Secondo quanto dichiarato nei documenti di trasporto, il contenuto del pacco era indicato come un “regalo di coccodrillo siamese”. Proprio questa indicazione ha portato gli operatori ad approfondire gli accertamenti sulla merce in arrivo.
Nel pacco trovati due crani di una specie protetta
L’ispezione ha permesso di verificare la presenza di due teschi appartenenti alla specie Crocodylus siamensis, nota come coccodrillo siamese. Si tratta di un animale tutelato dalle disposizioni internazionali che regolano il commercio delle specie a rischio di estinzione.
La merce risultava correttamente dichiarata alle autorità competenti e accompagnata dalla licenza di esportazione rilasciata dagli organismi ufficiali della Cambogia. Tuttavia, gli ulteriori controlli hanno evidenziato l’assenza della documentazione necessaria per autorizzarne l’importazione in Italia.
Violazione delle norme sulla tutela della fauna selvatica
Gli accertamenti hanno infatti stabilito che la spedizione non era accompagnata dai permessi richiesti dalla Convenzione di Washington, conosciuta anche come CITES, che disciplina il commercio internazionale delle specie animali e vegetali minacciate di estinzione.
Inoltre, mancavano le autorizzazioni previste dal Regolamento europeo n. 338/97, che ha lo scopo di garantire la protezione degli esemplari appartenenti a specie particolarmente vulnerabili attraverso un rigoroso sistema di controllo degli scambi commerciali.
Per questo motivo, le autorità hanno contestato all’importatore una violazione di natura penale prevista dalla normativa vigente.

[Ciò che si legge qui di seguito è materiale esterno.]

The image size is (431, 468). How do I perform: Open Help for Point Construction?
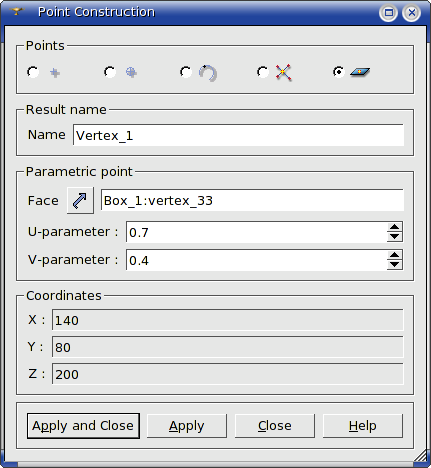point(363,426)
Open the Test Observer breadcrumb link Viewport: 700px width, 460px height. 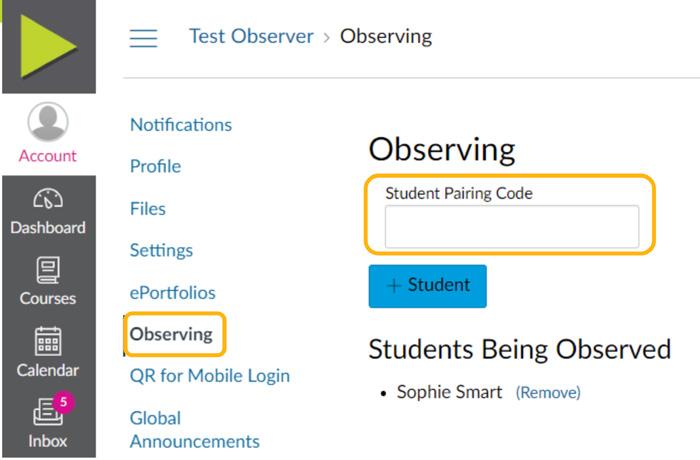(x=251, y=36)
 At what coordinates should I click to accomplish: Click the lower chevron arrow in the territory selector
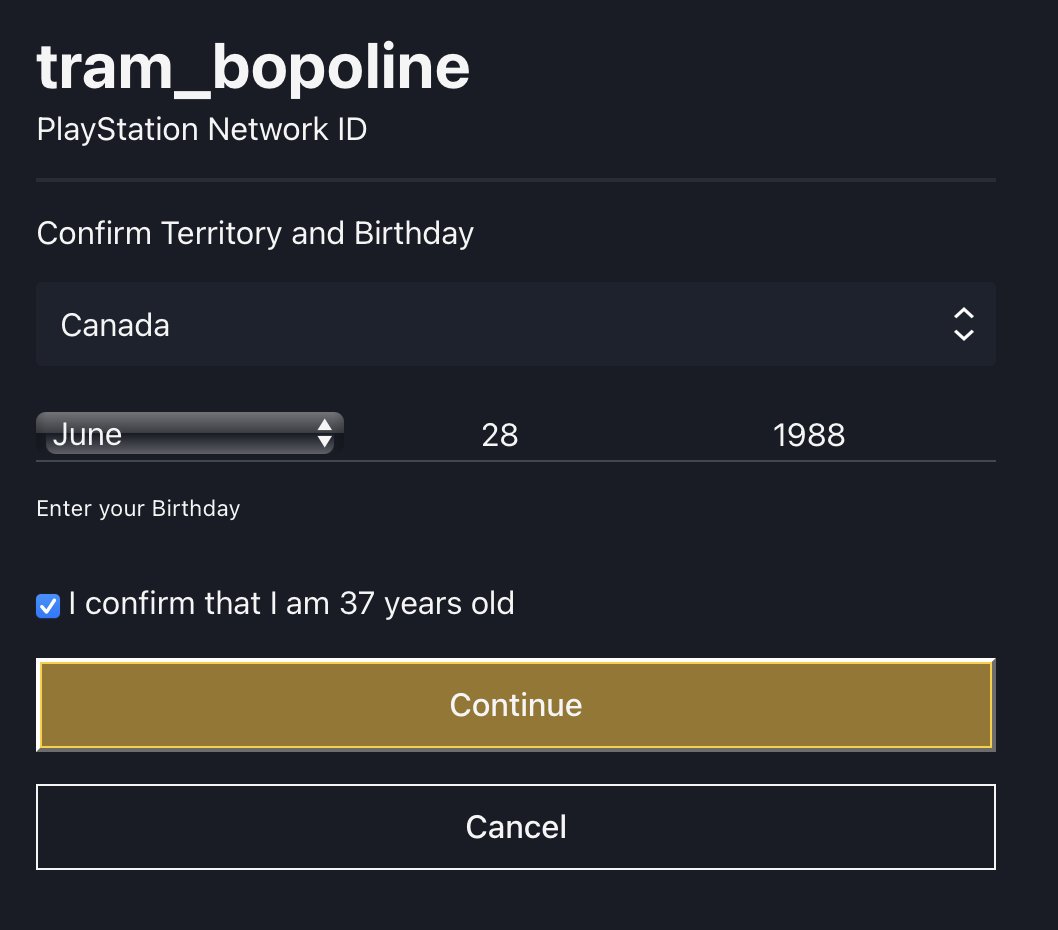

Scatta il sequestro dei reperti
Contestualmente alla contestazione dell’illecito, gli operatori hanno disposto il sequestro dei due crani di coccodrillo. I reperti saranno ora sottoposti alla procedura prevista dalla legge che potrà condurre alla loro confisca definitiva.
L’intervento è stato eseguito in applicazione della Legge 7 febbraio 1992 n. 150, che recepisce nel sistema italiano le disposizioni internazionali finalizzate alla tutela delle specie protette.
Un’azione coordinata per difendere biodiversità e specie a rischio
L’operazione si inserisce in un più ampio piano di contrasto al traffico internazionale illegale di flora e fauna selvatica. L’obiettivo è proteggere le specie minacciate di estinzione e contribuire alla salvaguardia della biodiversità.
Le attività vengono svolte congiuntamente dalla Guardia di Finanza e dall’Agenzia delle Dogane e dei Monopoli. La collaborazione tra le due amministrazioni trova fondamento nelle misure di coordinamento previste dall’articolo 8 del Protocollo d’intesa sottoscritto nel 2023 e successivamente rinnovato il 28 maggio 2025.
Le precisazioni sull’indagine
La diffusione delle informazioni relative all’operazione è stata autorizzata dalla Procura della Repubblica competente, in conformità alle disposizioni contenute nel Decreto Legislativo n. 188 del 2021.
L’autorizzazione è stata concessa in considerazione dell’interesse pubblico alla diffusione della notizia, con particolare attenzione alle attività di contrasto dei fenomeni illeciti che incidono sugli interessi economici dello Stato e, più in generale, alla lotta contro la criminalità economica e finanziaria.
Resta comunque fermo il principio della presunzione di innocenza. Il procedimento si trova infatti nella fase delle indagini preliminari e la responsabilità delle persone coinvolte potrà essere accertata soltanto attraverso un eventuale provvedimento definitivo di condanna.